The problem: Starting with the line that holds "Task: Focus the" and stopping after the line that holds "Task: Expand the Connection name dropdown", repeat the lines below word for word, without the pictures.

[Stored data]
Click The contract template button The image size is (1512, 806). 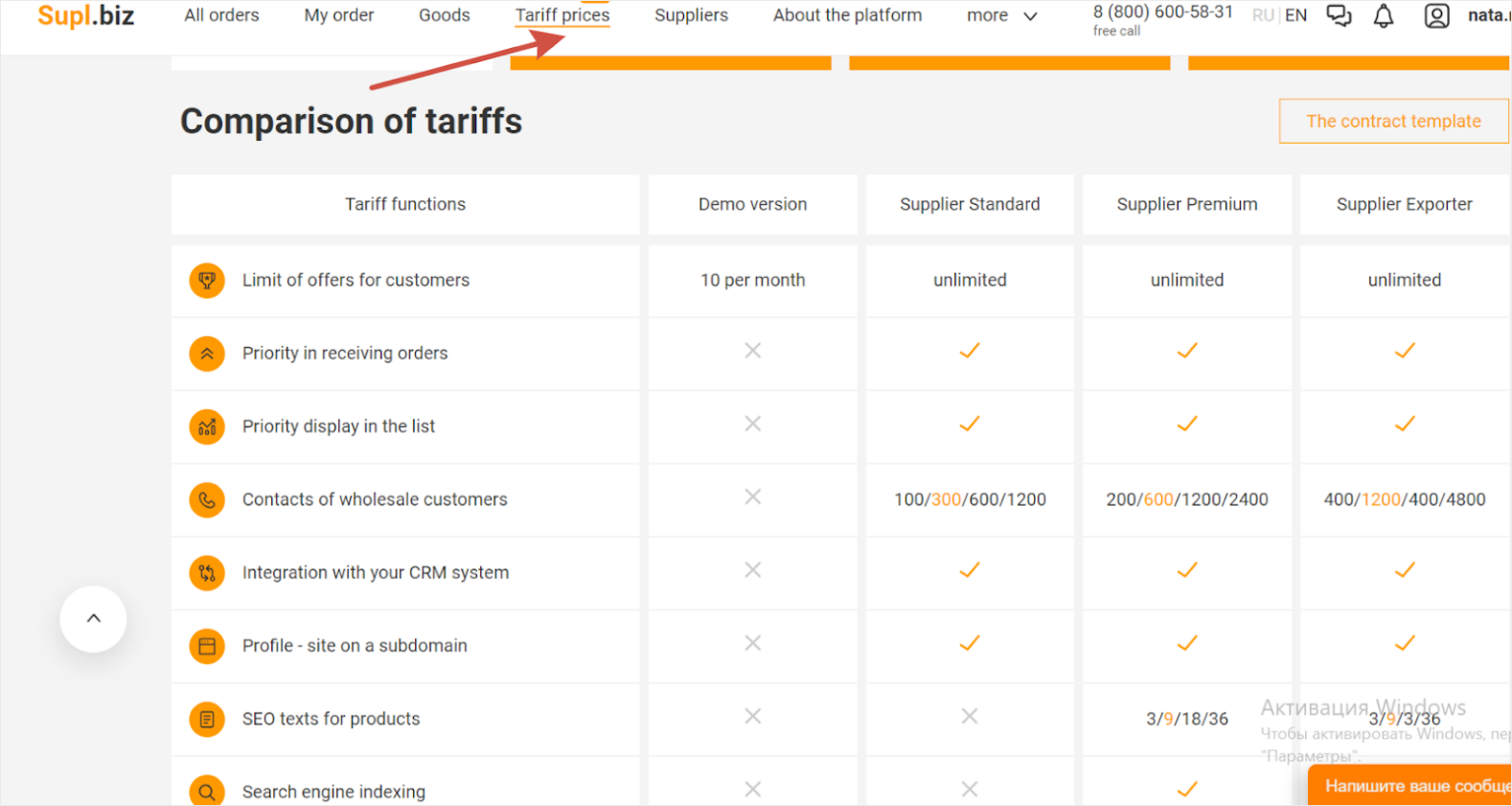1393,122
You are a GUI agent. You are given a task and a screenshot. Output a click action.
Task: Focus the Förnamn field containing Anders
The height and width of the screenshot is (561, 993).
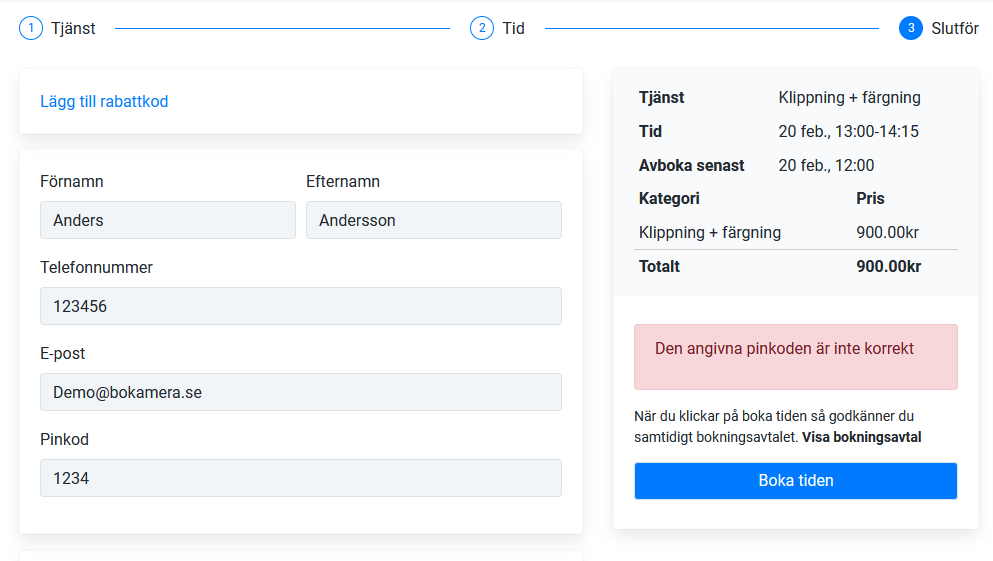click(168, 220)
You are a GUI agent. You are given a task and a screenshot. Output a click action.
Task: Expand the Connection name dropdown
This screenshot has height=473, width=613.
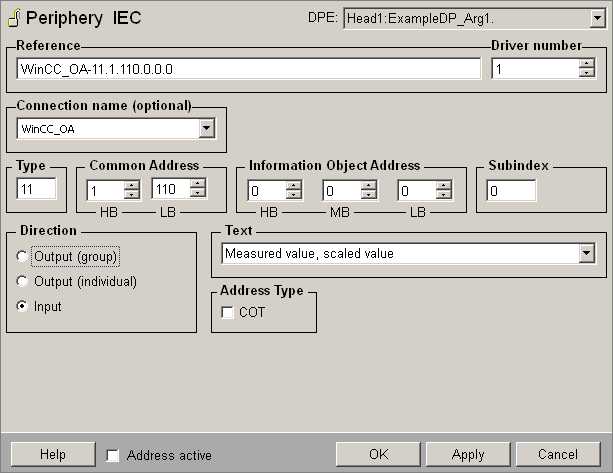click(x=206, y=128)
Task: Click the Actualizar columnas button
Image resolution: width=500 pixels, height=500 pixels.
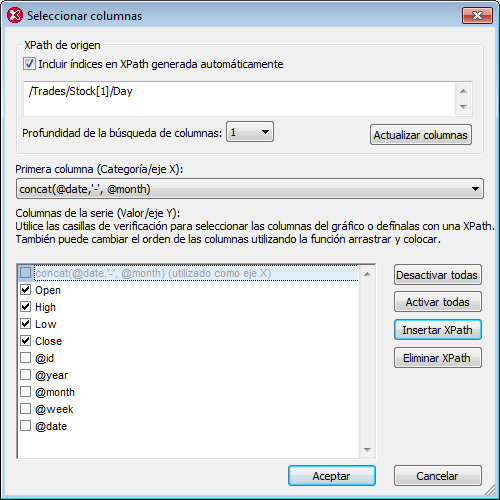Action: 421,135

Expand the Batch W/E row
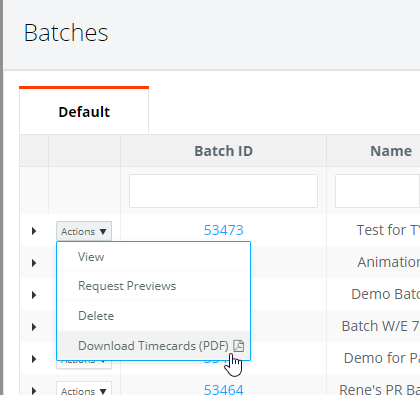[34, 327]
---
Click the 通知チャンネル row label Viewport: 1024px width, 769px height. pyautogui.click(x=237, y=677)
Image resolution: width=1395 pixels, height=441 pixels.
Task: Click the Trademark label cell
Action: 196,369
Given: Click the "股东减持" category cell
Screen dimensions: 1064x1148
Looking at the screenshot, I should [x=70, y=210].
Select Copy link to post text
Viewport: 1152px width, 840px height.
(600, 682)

Exercise result:
Task: Focus the Förnamn field containing Anders
The height and width of the screenshot is (561, 993).
click(168, 220)
You are a GUI agent. You are given a task and a screenshot. Output a click action.
Task: Expand the Connection name dropdown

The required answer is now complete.